Application of Soft Actor-Critic Algorithms in Optimizing Wastewater Treatment with Time Delays Integration
Esmaeel Mohammadi, Daniel Ortiz-Arroyo, Aviaja Anna Hansen, Mikkel Stokholm-Bjerregaard, Sebastien Gros, Akhil S Anand, Petar Durdevic
TL;DR
The paper addresses optimizing phosphorus removal in wastewater treatment under time-delayed feedback by applying Soft Actor-Critic (SAC) within a delay-aware, LSTM-based simulator. It introduces three delay scenarios (no, constant, random) and demonstrates that delay-aware SAC, particularly under random delays, achieves higher rewards, lower target deviations, reduced emissions, and lower costs compared with a traditional PID controller. The methodology combines a high-fidelity OWTP simulator, openAI Gym interfaces, and multi-environment SAC training to capture stochastic delays and multi-step state predictions. The findings support the practical viability of DRL-based control for industrial processes, offering robustness to delays and improved environmental and economic performance.
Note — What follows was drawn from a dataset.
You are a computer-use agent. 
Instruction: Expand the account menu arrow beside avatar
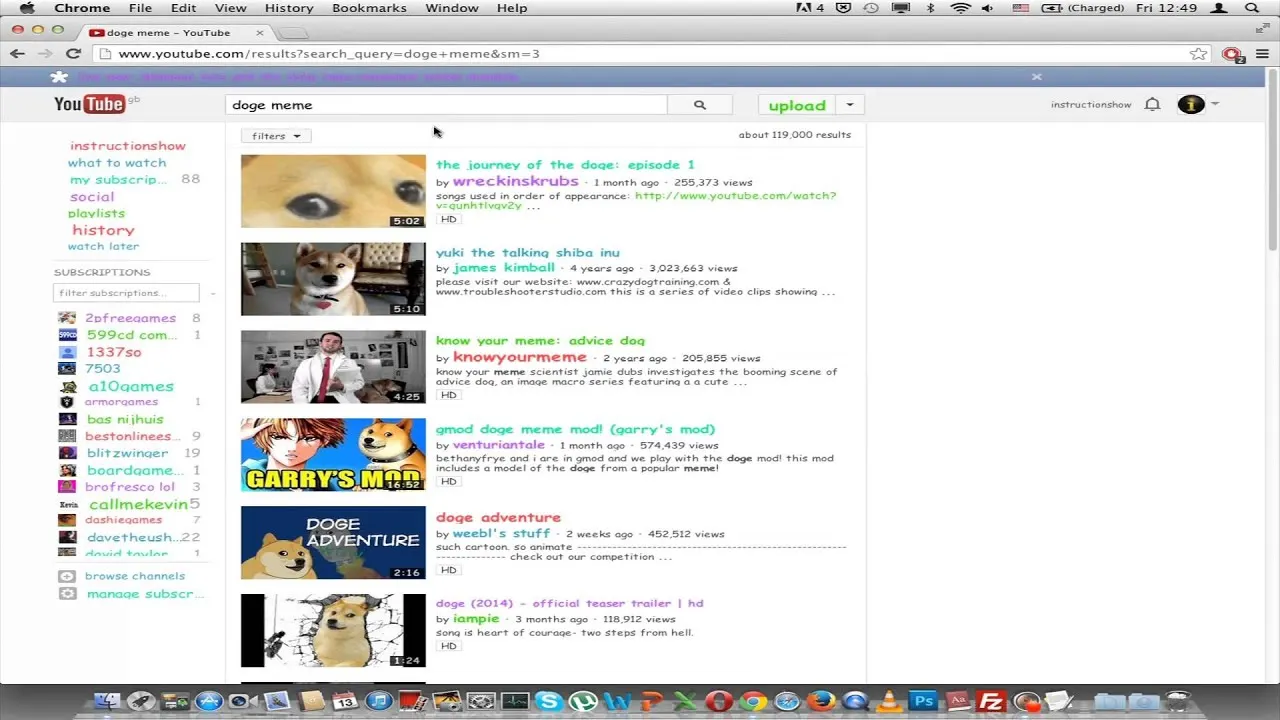(1215, 104)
The work suggests future directions in multi-objective optimization and hybrid control approaches, advancing sustainable and adaptive wastewater treatment strategies.
Abstract
Wastewater treatment plants face unique challenges for process control due to their complex dynamics, slow time constants, and stochastic delays in observations and actions. These characteristics make conventional control methods, such as Proportional-Integral-Derivative controllers, suboptimal for achieving efficient phosphorus removal, a critical component of wastewater treatment to ensure environmental sustainability. This study addresses these challenges using a novel deep reinforcement learning approach based on the Soft Actor-Critic algorithm, integrated with a custom simulator designed to model the delayed feedback inherent in wastewater treatment plants. The simulator incorporates Long Short-Term Memory networks for accurate multi-step state predictions, enabling realistic training scenarios. To account for the stochastic nature of delays, agents were trained under three delay scenarios: no delay, constant delay, and random delay. The results demonstrate that incorporating random delays into the reinforcement learning framework significantly improves phosphorus removal efficiency while reducing operational costs. Specifically, the delay-aware agent achieved 36% reduction in phosphorus emissions, 55% higher reward, 77% lower target deviation from the regulatory limit, and 9% lower total costs than traditional control methods in the simulated environment. These findings underscore the potential of reinforcement learning to overcome the limitations of conventional control strategies in wastewater treatment, providing an adaptive and cost-effective solution for phosphorus removal.